Gauer commented recently that another motivating factor was because ``some of my neighbors are doing it successfully.'' That said, he readily admits that ``if there was enough work up here now, I probably wouldn't have done it.''
Meinert, president of Meinert Market Services LLC in Saukville, Wis., set up visits for Smith with longtime customers around Mexico City. That personal connection proved vital. An endorsement from Meinert not only opened the door, but meant immediate credibility for Smith, a rookie on his first trip to Mexico who came away thrilled and impressed.
``I did a year's worth of work in two days,'' he said excitedly afterward. The acquaintances made and the groundwork laid in those visits, combined with walking the Plastimagen show floor, have planted the seeds for potentially important new business. ``It's so important to know someone like Jim,'' Smith said. ``He led me in the right directions.''
Counseled by the old pro, Smith tempered his enthusiasm with the understanding that strong expressions of interest in Gauer's molds may not yield any deals in the foreseeable future.

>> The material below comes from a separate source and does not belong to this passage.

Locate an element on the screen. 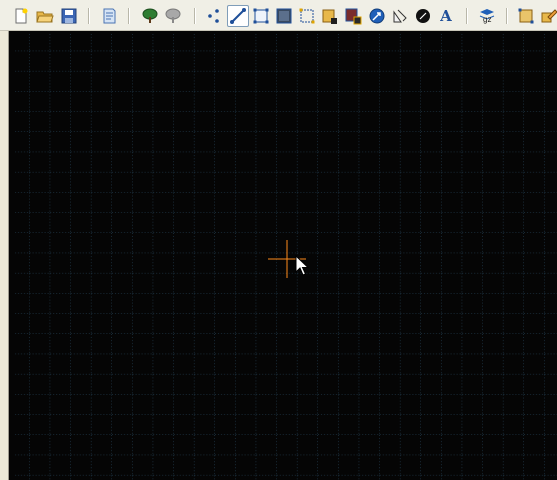 This screenshot has width=557, height=480. text-tool-icon: A is located at coordinates (446, 16).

``Jim warned me not to be disappointed if nothing happens,'' Smith said. ``They can get excited, and then wait another year.''
And, after all that, getting management on board still can be a challenge. Bill Gauer since has declined even to quote on one injection tooling job that Smith was soliciting down south, because it failed to meet certain aspects of his firm's policies. But Smith is sending sample parts to one enthusiastic Mexican structural foam molder, and he got another mold quote request the very first day of the show. He also identified a local engineer who could become Gauer's agent in Mexico City, just down the street from the interested customer. He considers the prospects bright.
Smith said he didn't go to Mexico looking for 30 new customers, but rather just a few who could become key new business partners.
Gauer acknowledges that Smith's experiences ``were obviously positive,'' and said that while it is ``too new to know'' what will come of the effort, his own perspective now is ``not negative.''
While touring one injection molding plant, Smith and Meinert bumped into a small team of Portuguese mold makers in the firm's tooling room. They were bidding on the same job.
Funny, but it seems the Portuguese came to Mexico to try to sell their molds. They didn't wait for the Mexicans to come find them (and all their competitors) in Portugal.
Today's ultracompetitive business conditions and the increasingly global nature of markets mean some of the traditional, long-accepted ways of identifying and acting upon business opportunities have changed forever. Tomorrow's winners will change with them.
Robert Grace, editor and associate publisher of Plastics News, has covered numerous Plastimagen trade shows in Mexico City.